- **Goal of the exercise**
Please rewrite the listing, starting at its first line and ending at the line that contains "[x=23, y=575]", substituting "cog icon" for "gear icon" and keeping everything else the same. Omit the pictures from your answer.
[start of Task input]
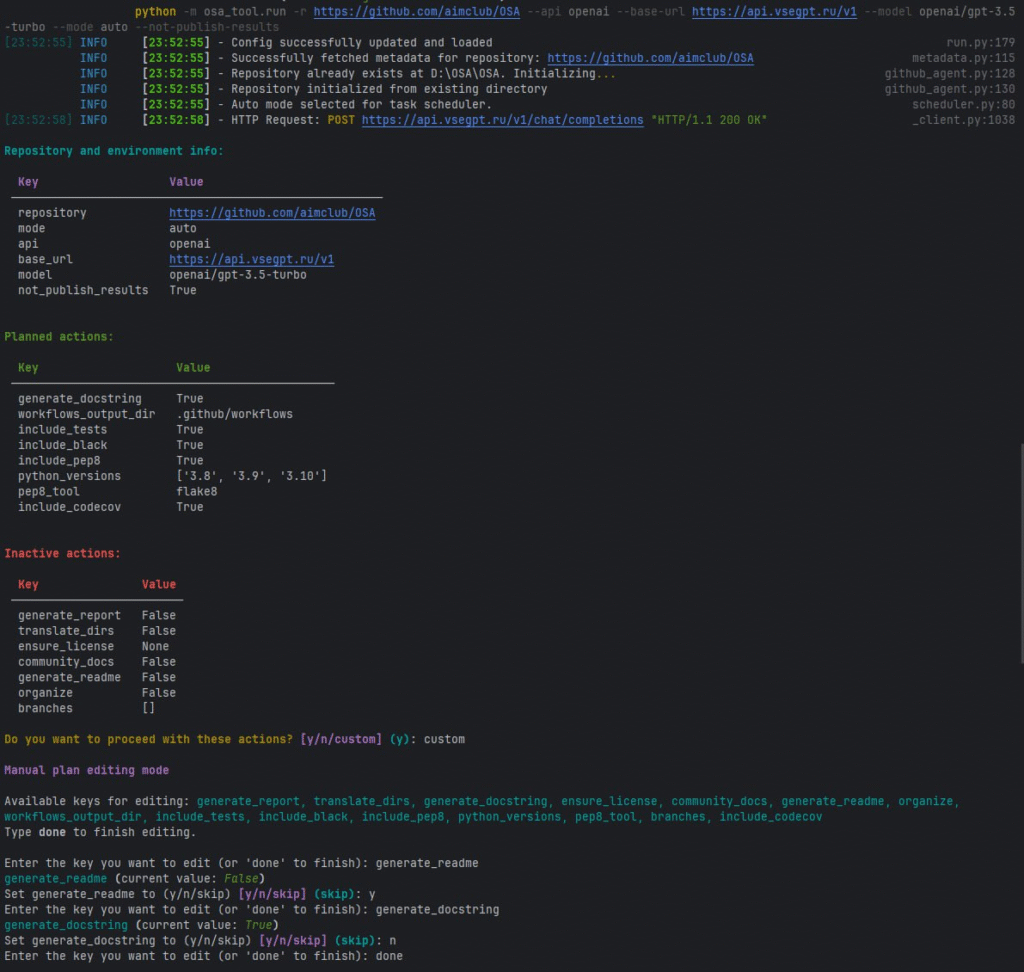Go to the github_agent.py:128 source reference
The width and height of the screenshot is (1024, 972).
pyautogui.click(x=949, y=74)
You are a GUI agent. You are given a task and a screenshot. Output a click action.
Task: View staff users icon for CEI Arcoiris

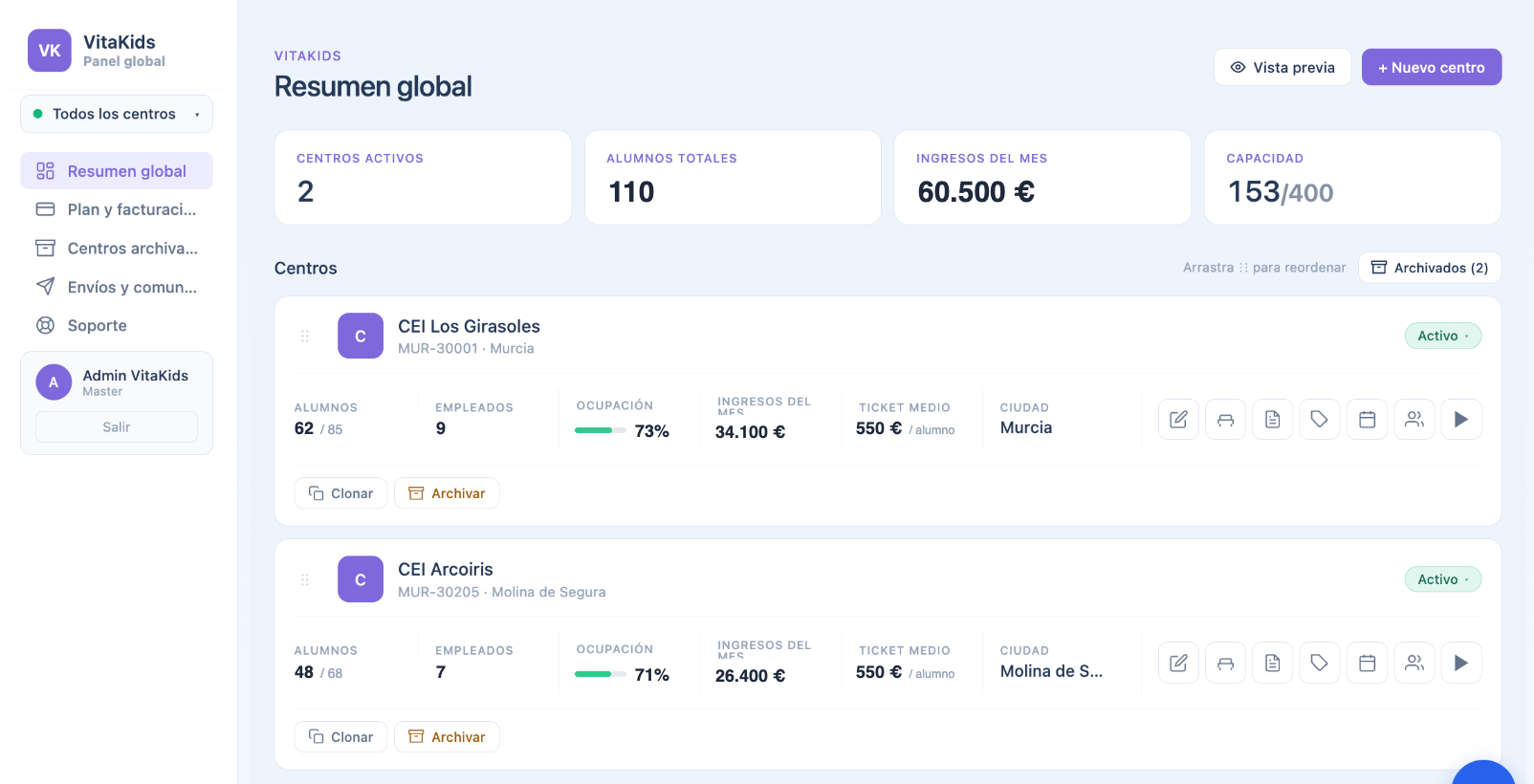pos(1414,663)
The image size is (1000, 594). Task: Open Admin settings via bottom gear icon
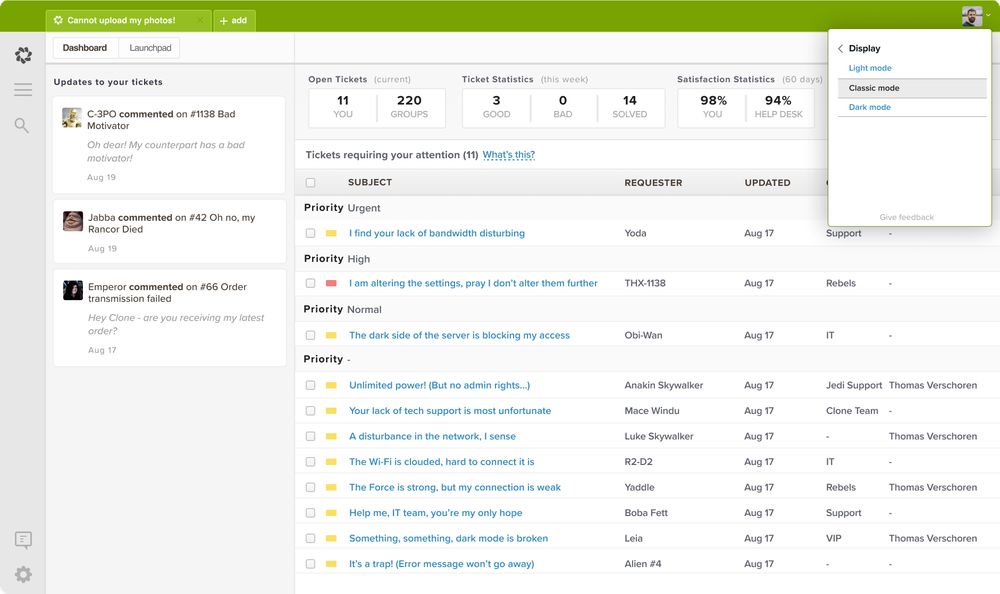[x=23, y=575]
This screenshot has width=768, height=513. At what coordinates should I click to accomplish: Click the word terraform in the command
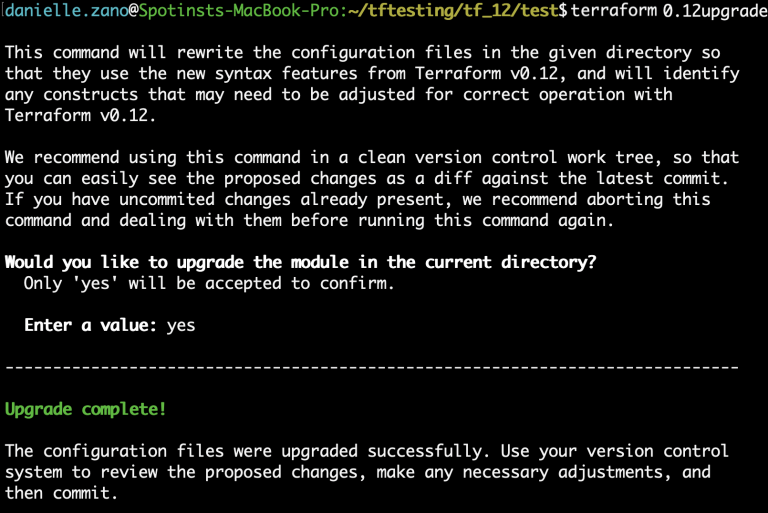point(615,12)
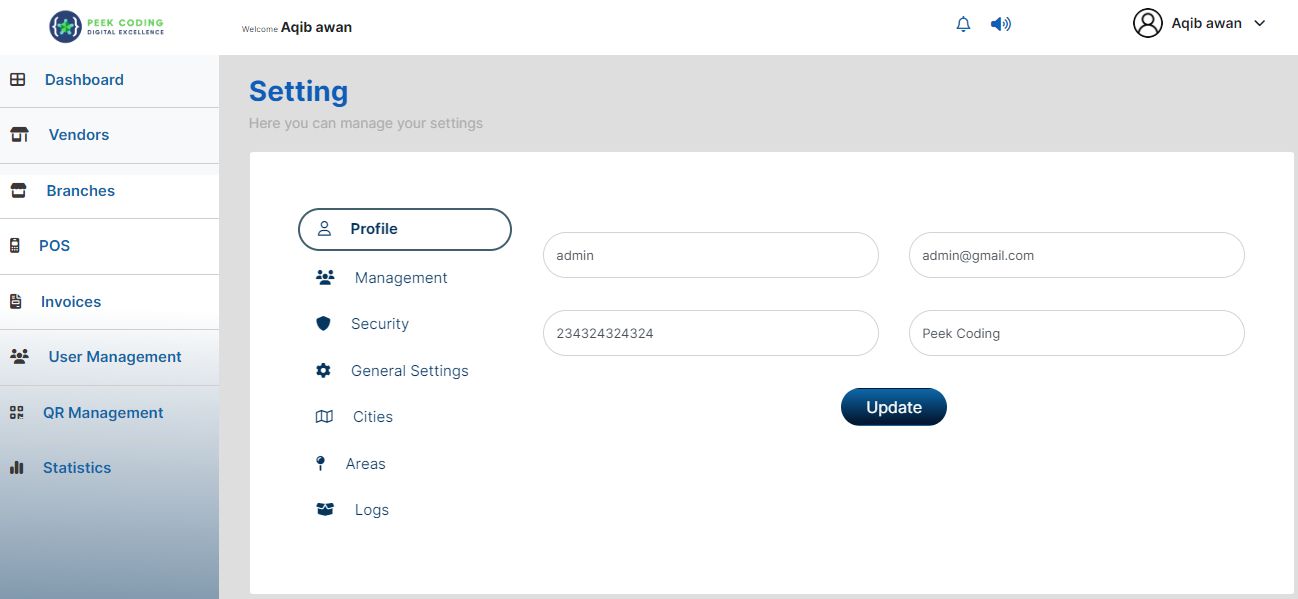
Task: Click the QR Management sidebar icon
Action: (17, 413)
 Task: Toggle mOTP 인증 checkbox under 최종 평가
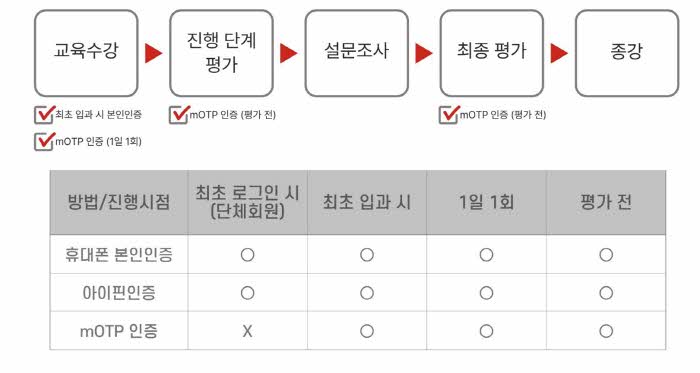click(x=449, y=115)
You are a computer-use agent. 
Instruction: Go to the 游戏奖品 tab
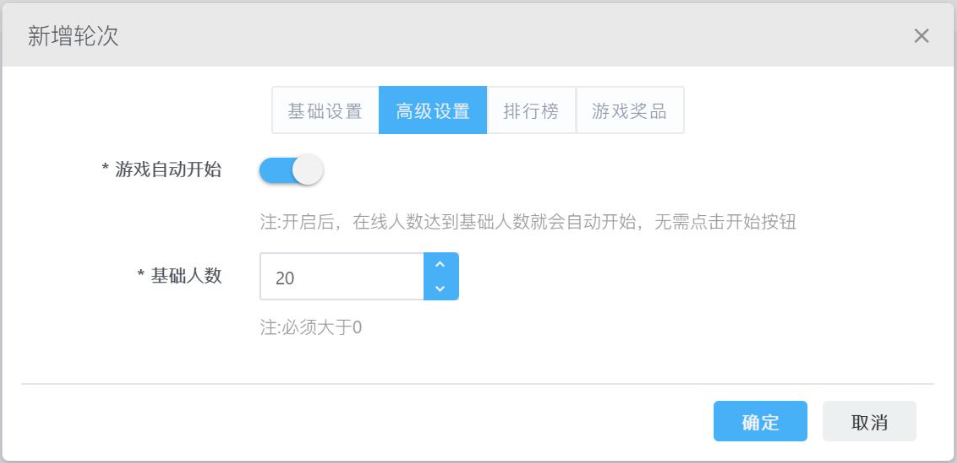[629, 110]
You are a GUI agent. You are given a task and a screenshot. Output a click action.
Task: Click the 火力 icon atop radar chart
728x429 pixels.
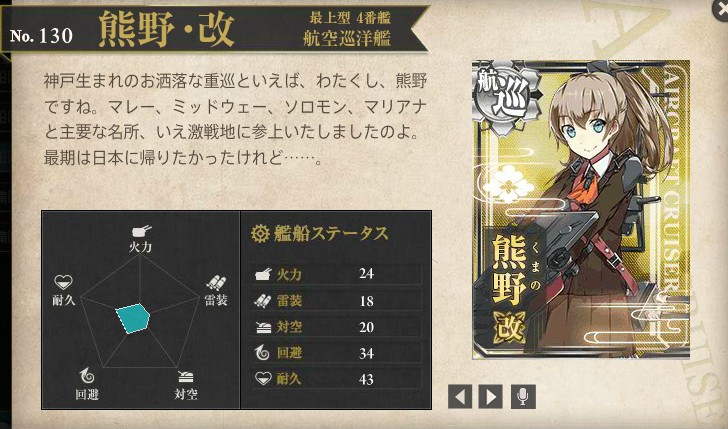pos(141,231)
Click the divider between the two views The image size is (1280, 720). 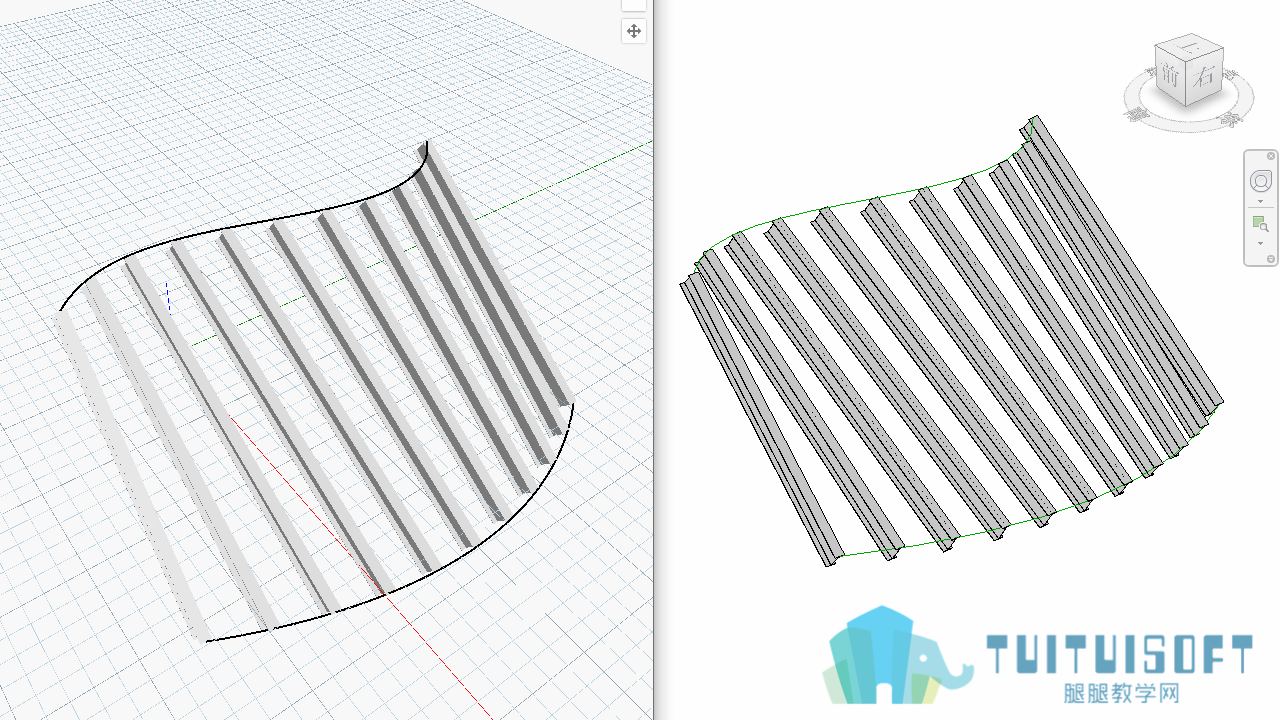(654, 360)
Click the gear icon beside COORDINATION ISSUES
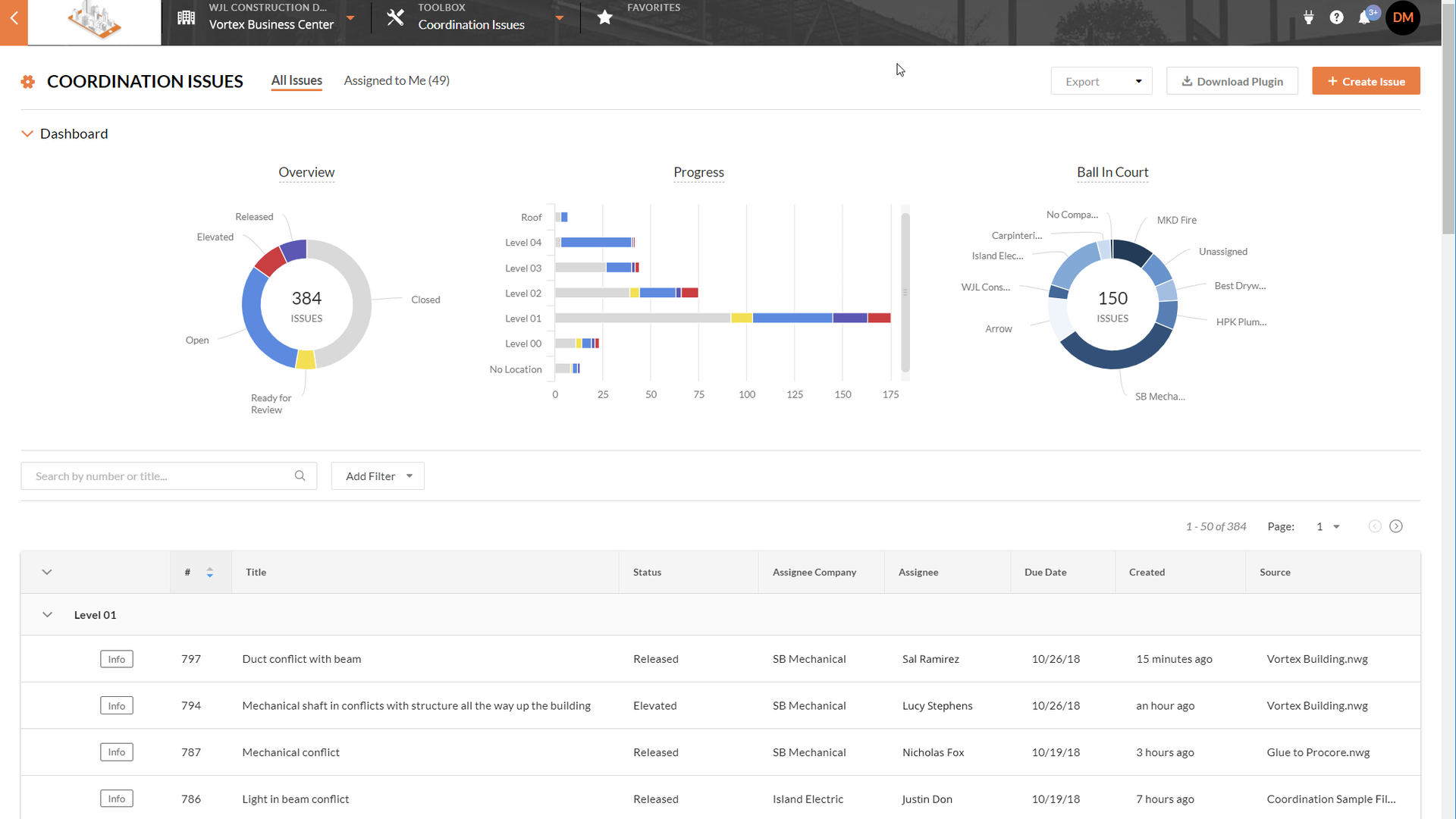This screenshot has height=819, width=1456. [28, 81]
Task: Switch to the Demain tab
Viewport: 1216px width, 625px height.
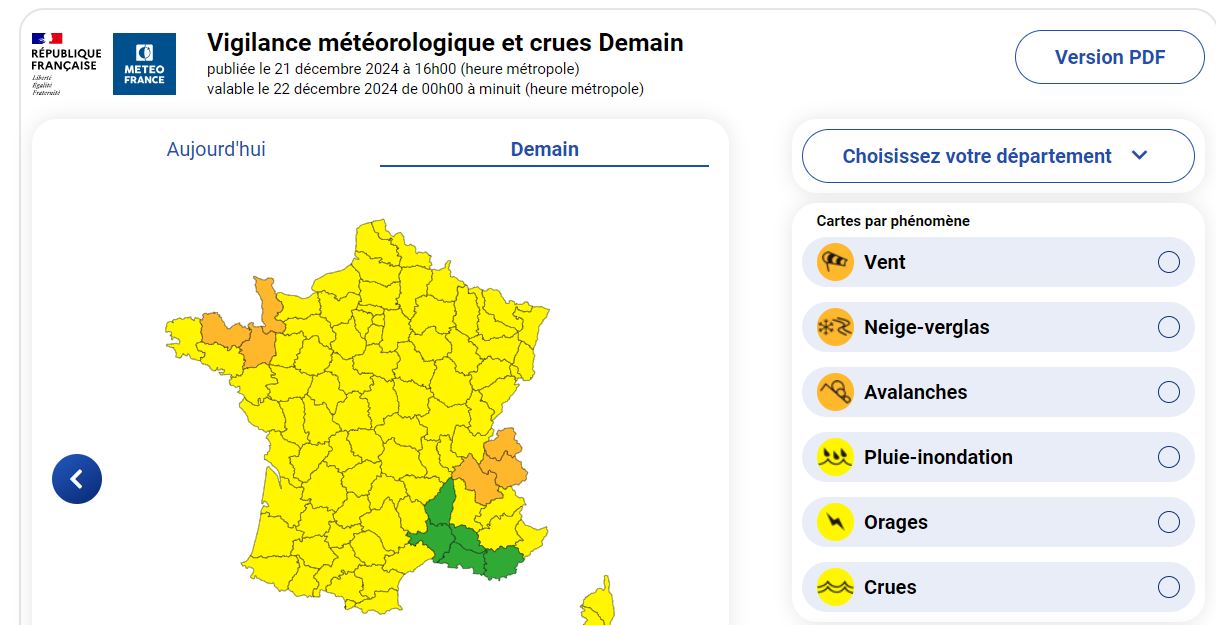Action: point(544,149)
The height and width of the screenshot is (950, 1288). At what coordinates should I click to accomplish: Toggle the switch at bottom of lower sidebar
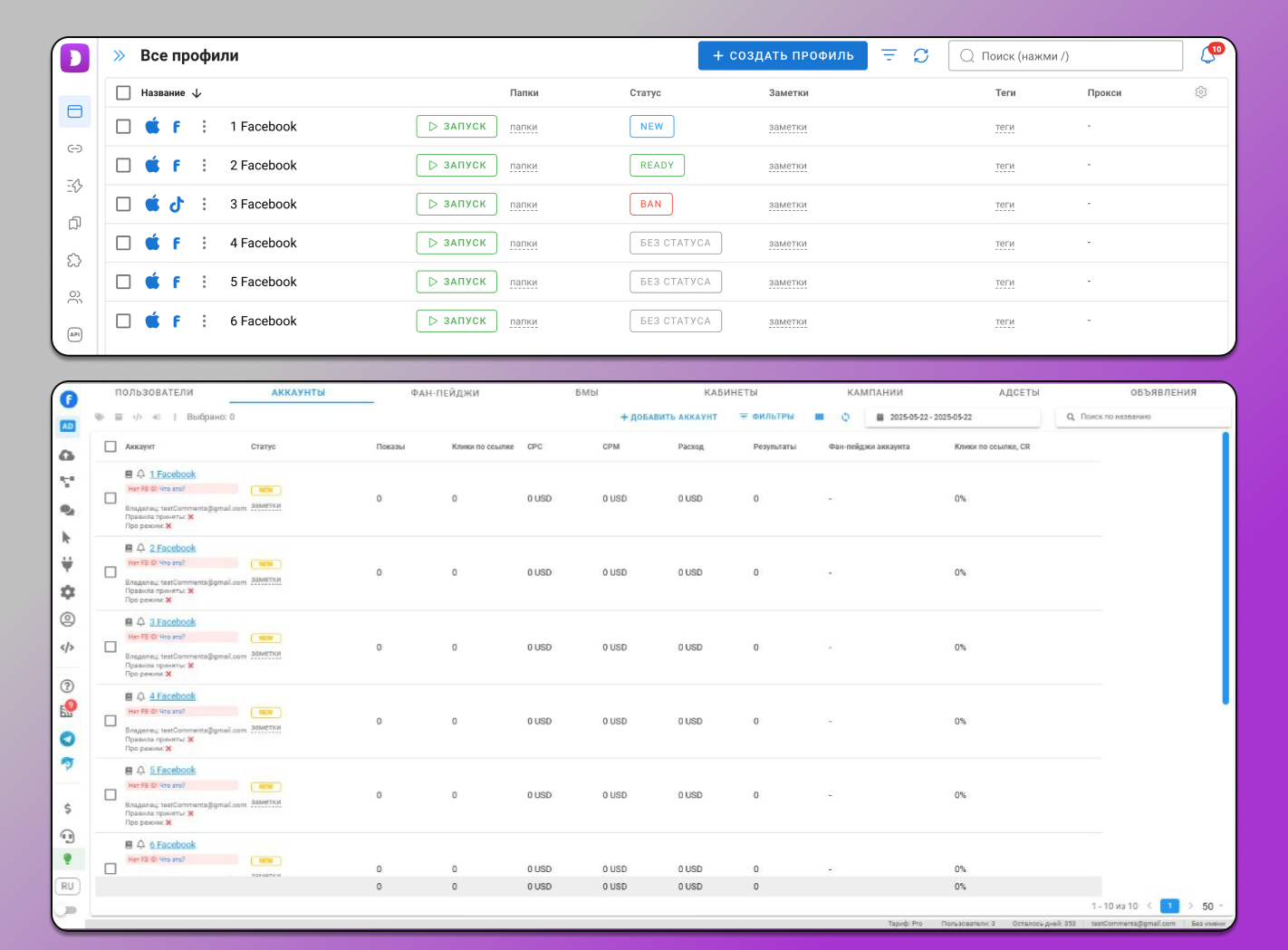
[end of Task input]
- **Solved exercise**
Go to the github_agent.py:128 source reference
The width and height of the screenshot is (1024, 972).
pyautogui.click(x=949, y=74)
You are a GUI agent. You are given a task and a screenshot. Output a click action.
Task: View staff users icon for CEI Arcoiris

pos(1414,663)
The image size is (1000, 594). Task: Open Admin settings via bottom cog icon
[x=23, y=575]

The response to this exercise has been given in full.